The plan does not specify how many new community living facilities would be created or where, but Greenwald says officials will explore alternatives for the disabled and cut in half the roughly $640 the state spends daily per institutionalized resident.
It also aims to reduce the state's waiting list for community services for the disabled -- which has about 8,000 names -- and redirect the 30 percent of the Division of Developmental Disabilities' $1.4 billion budget that is dedicated to eight percent of the disabled population that lives in the institutions.
State Human Services Commissioner Jennifer Velez, whose department oversees the division, said the agency was looking at Greenwald's proposal.
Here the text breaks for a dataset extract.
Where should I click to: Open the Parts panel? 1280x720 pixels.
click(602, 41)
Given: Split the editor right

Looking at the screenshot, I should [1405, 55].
However, it already had its own plan under which 176 people had been moved out of institutions and into the community over the past two years.
The proposed closings are drawing fire from unions who represent thousands of state workers at the facilities.
"There is no way that any community service provider can produce what an institution produces; we have psychiatrists and doctors on staff, and you have people with multiple physical problems," said Carolyn Wade, president of Local 1040 of the Communication Workers of America, which represents about 2,500 state workers at the centers. "Why is (Greenwald) going to disturb those who are receiving services, disrupt thousands who are waiting for services, all while putting thousands of people out of work?
The idea has both supporters and detractors among advocates for the disabled.
"Would you go into a hospital and say 'intensive care is very expensive, lets scatter these patients around,"' said Robin Sims, whose severely autistic 25-year-old daughter, Heather, has lived at the Hunterdon Developmental Center since age 14. "We're talking about medically fragile, behaviorally challenged people that the community cannot accommodate and cannot serve."
Patricia Davis Johnson of Newark says her 37-year-old son, Reggie Davis, had been institutionalized since the age of 17 at the New Lisbon Developmental Center, but has been thriving since moving to a community group home in Vorhees 15 months ago.
"He has more self security, and affirmation of his manhood, and he loves who he is and doesn't feel badly about it," she said.